Her mom suggested Los Gatos Rowing Club’s ‘Learn How to Row’ camp last July and, as a result of attending, she’s grown into a rising star in the sport.
Her rapid development, from camper to novice to varsity, led to a fifth-place finish (third in her semifinal) in Single Scull at the Youth National Regatta in June in Sarasota, Fla. and an invitation to the selection camp for the Under-19 National team in Chula Vista earlier this month.

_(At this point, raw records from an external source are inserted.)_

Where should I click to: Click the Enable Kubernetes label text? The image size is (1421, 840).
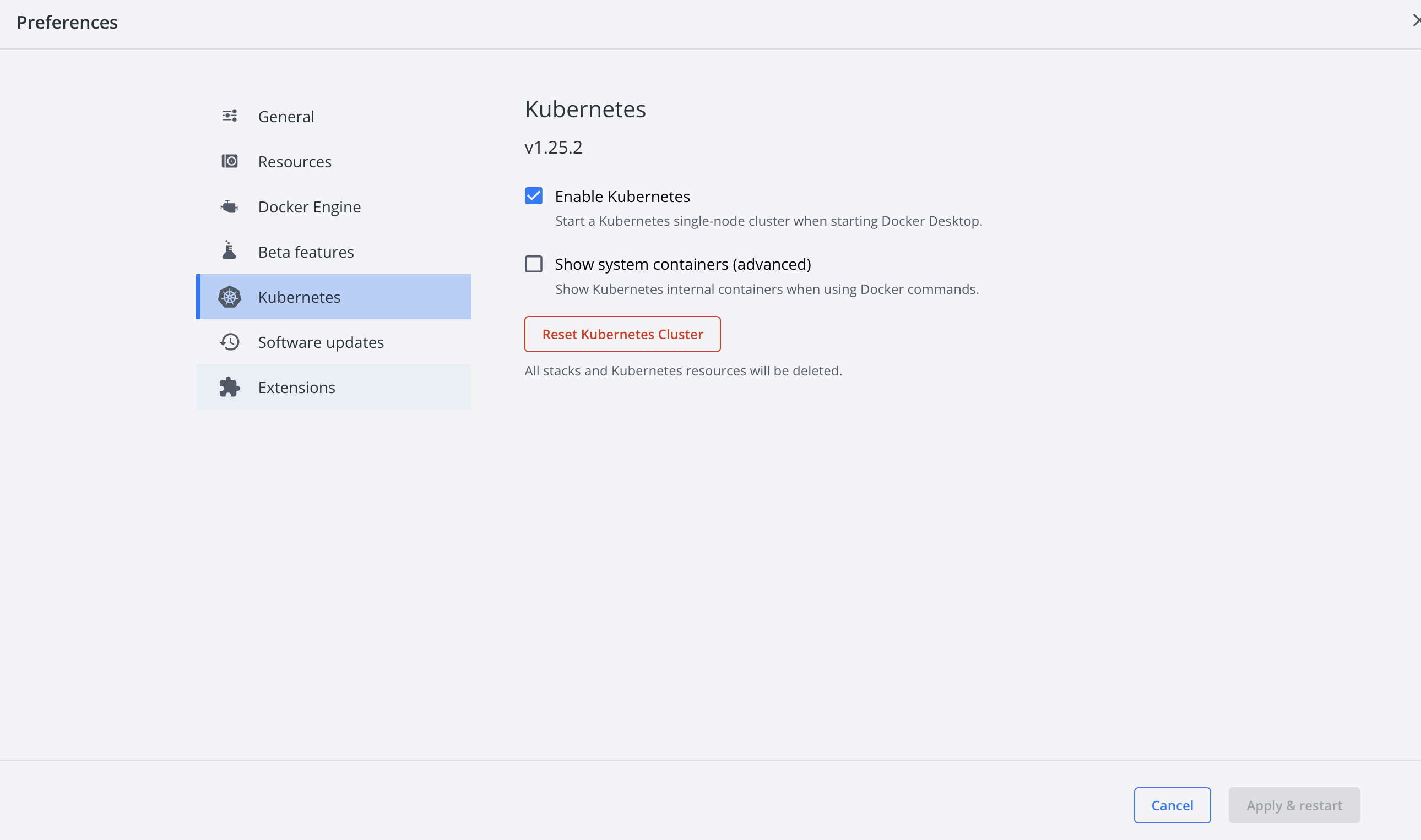tap(622, 197)
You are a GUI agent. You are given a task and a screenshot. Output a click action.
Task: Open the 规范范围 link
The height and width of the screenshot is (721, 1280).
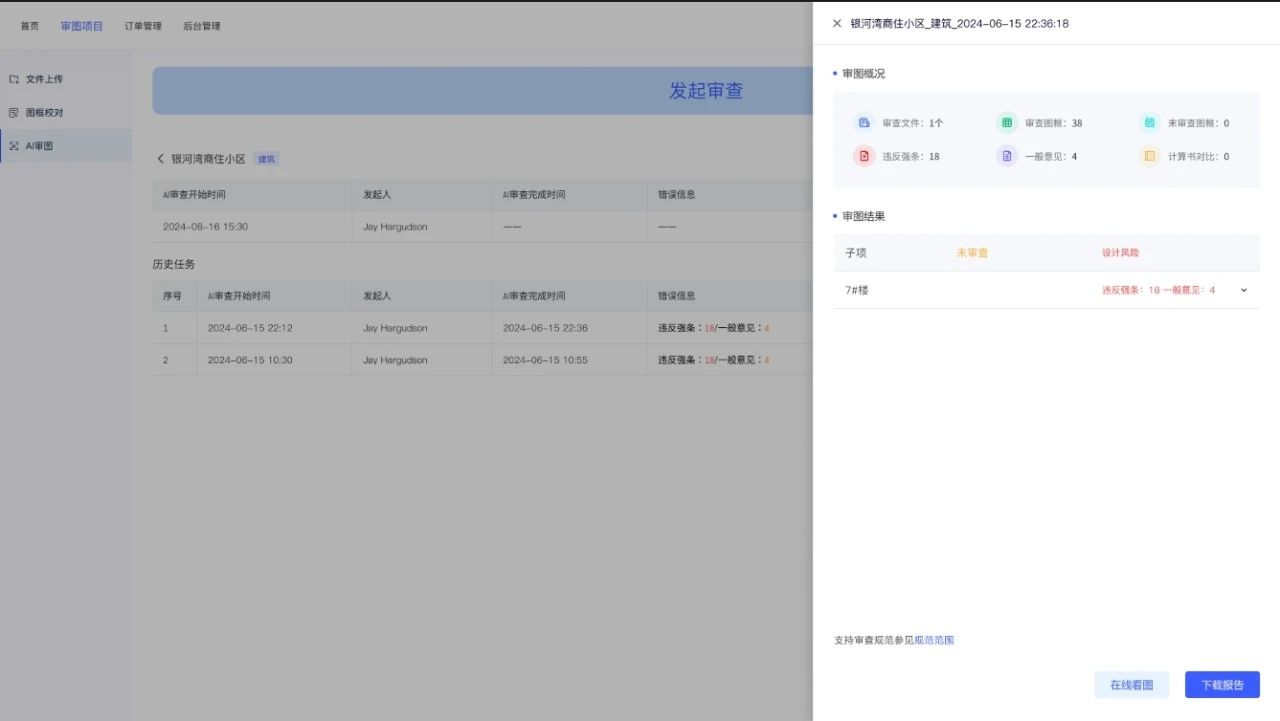pyautogui.click(x=934, y=640)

Baher, who lives in Mountain View, earned a spot on the Women’s Quadruple Sculls and will compete at the World Rowing Junior Championships in Plovdiv, Bulgaria in mid-August.

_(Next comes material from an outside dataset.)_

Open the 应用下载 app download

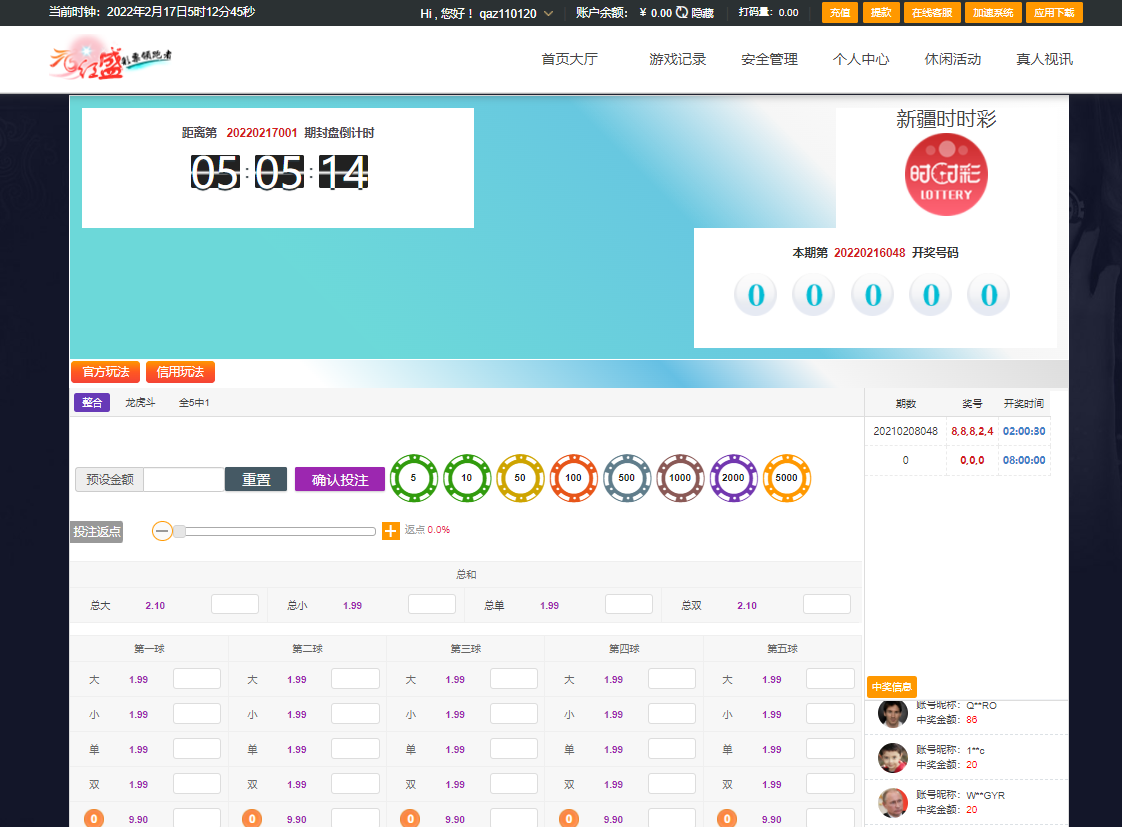point(1054,14)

“During the pandemic I lost the ability to play team sports, which was something I was so used to,” Baher wrote in an e-mail from Chula Vista, where the 60-member team is currently preparing for competition. “I was running on my own to stay fit but it just wasn’t the same.”
Baher began her high school career at Cate School, a boarding school in Carpinteria, where she ran cross country, played basketball, swam and ran track and field.
As a sophomore, she led the Rams basketball team in scoring (16.2 points a game) and a Frontier League title.
Baher transferred to Priory for her junior year when she decided to join the Los Gatos Rowing Club. After four months as a novice, Baher was promoted to varsity.
“After my first rowing camp, my legs and upper back were the most sore,” Baher wrote. “It's a common misconception that rowing is an arm sport. It's actually the legs that play the biggest role!”
Baher spent most of her junior year online, making it easier to work out once a day with the rowing club without having to rush off to a physical location.
It’s an entirely different situation now that she’s working with the national team and 5:30 a.m. wake-up calls are routine.
“I went from only practicing once a day to having two practices a day, each around three hours,” Baher wrote. “It is a lot more volume and higher intensity work than I was used to but it's been so great because I learn more about myself as a rower every day.”
Baher credits her coaches Jaime Velez, who also serves as the club director, and Peter Cannia for their support.
“Both of them did everything they could to help all of my dreams become a reality from the start,” Baher wrote.
Baher’s teammates for the quadruple sculls are Annie Henning, a Dallas resident who recorded the fastest mark during the time trials in Sarasota, Jackie Oruci of Oyster Bay, N.Y. and Heather Schmidt of Niskayuna, N.Y.